Back to the legal ground. Wu Dong, a Shanghai-based lawyer, offered the following analysis: The police had ruled that it was not technically a "parade or gathering", but rather a "commercial promotional event", which moved it away from the danger zone.

Each city sets its own limit for the size of participants that requires prior application and the rules are quite complicated. But even if the Spartans did not exceed this limit, the police could legally stop them if they deemed the crowd it attracts too big.
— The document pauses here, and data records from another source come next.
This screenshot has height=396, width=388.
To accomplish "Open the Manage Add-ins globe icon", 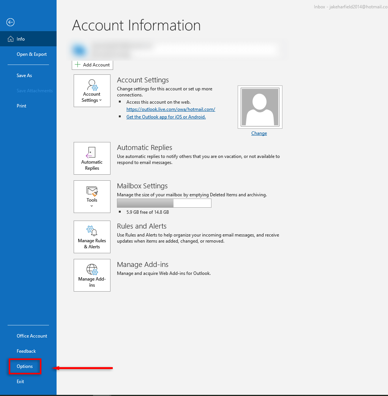I will pos(92,270).

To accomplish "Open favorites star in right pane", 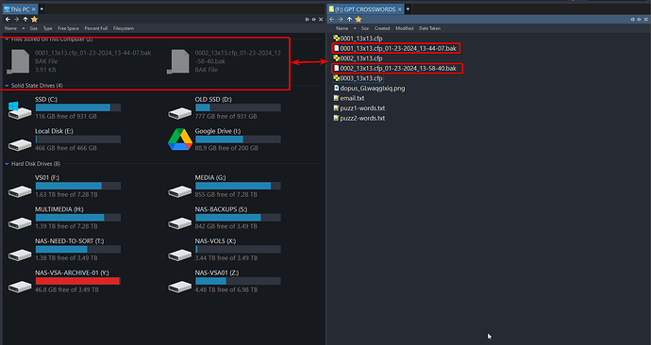I will pos(359,19).
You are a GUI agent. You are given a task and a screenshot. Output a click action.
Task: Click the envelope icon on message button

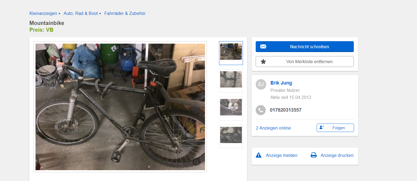coord(263,47)
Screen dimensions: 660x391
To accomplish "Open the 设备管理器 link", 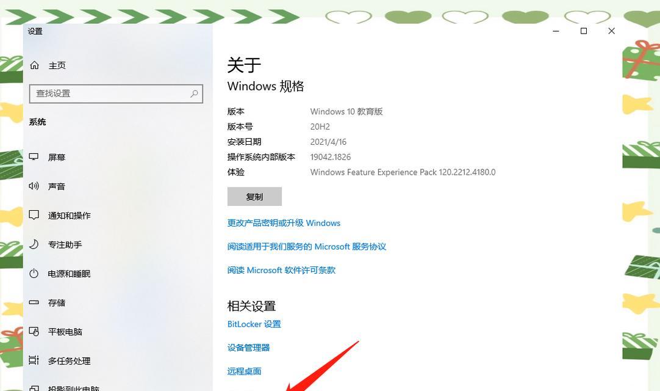I will (x=248, y=348).
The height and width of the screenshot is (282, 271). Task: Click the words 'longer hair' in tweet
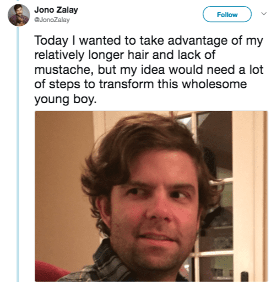(x=119, y=55)
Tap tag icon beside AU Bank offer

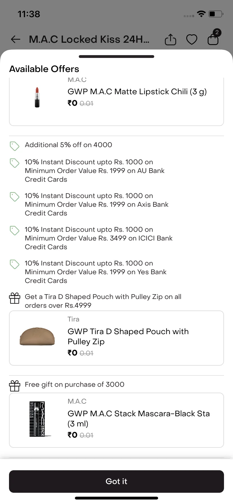[14, 163]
And in any case when the participants do not oblige, the police have the right to "use forceful measures".

Translated into layman's terms, the police acted appropriately in this incident, which only some of the Spartan-loving women grumbled about.

"It awakened the teenage girl in me" was the refrain that echoed through cyberspace. The police crackdown, haphazard as it looked, must have put that "teenage girl" back in Sleeping Beauty mode.

Some of these women called up the salad service and were chagrined to find that the real delivery guy was not a Caucasian, nor did he come shirtless.

"It was just a regular delivery boy," said a woman I know who placed an order right after the incident. "They told me I had to make 15 orders before I get a muscle guy."

I guess Sweetie Salad is not ready to splurge on a large sum and round up the nation's bodybuilders, sending them on the road to salad delivery.

Oh! I forgot to mention: There is an implicit link between leering at the male physique and eating salad. The more salad you order, the more you'll look like him.

Or, I should say: Ladies, the more salad you order for your beau, the more he'll look like an ancient Spartan. Or, so it seems.